Post-object art is the term that was used from the late 1960s to the mid-1980s to describe art that was temporary, often consisting of installations or performances. In the 2000s it was more often called ‘conceptual art’. Post-object art was about ideas, rather than simply technique.

The rise of post-object art

Post-object art initially came out of the sculpture departments of art schools in the late 1960s. Some important post-object artists, such as Jim Allen, taught in those art schools.

Post-object artists often challenged the commercial art world. Their works were sometimes exhibited or presented in art galleries, but sometimes in other spaces such as showgrounds or even beaches.
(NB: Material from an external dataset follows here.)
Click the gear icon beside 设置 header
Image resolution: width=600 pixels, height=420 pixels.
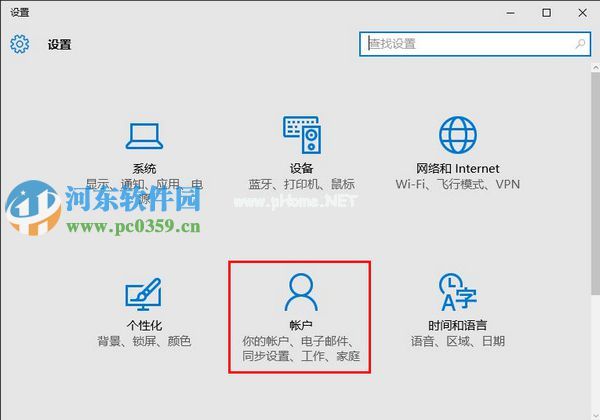[x=20, y=44]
Because the artworks were temporary, they usually survive only in photographs, videos or written accounts.

After 1975 many key artists either left New Zealand or went on to do something else. Leon Narbey, for instance, became a film-maker.

Revival of interest, 1990s to 2000s

In the 1990s there was renewed interest in post-object art, with exhibitions and a conference. Some New Zealand galleries and museums acquired post-object artworks, which they had previously not collected.

Younger artists made art inspired by post-object art ideas, sometimes ‘re-making’ the work of earlier post-object artists.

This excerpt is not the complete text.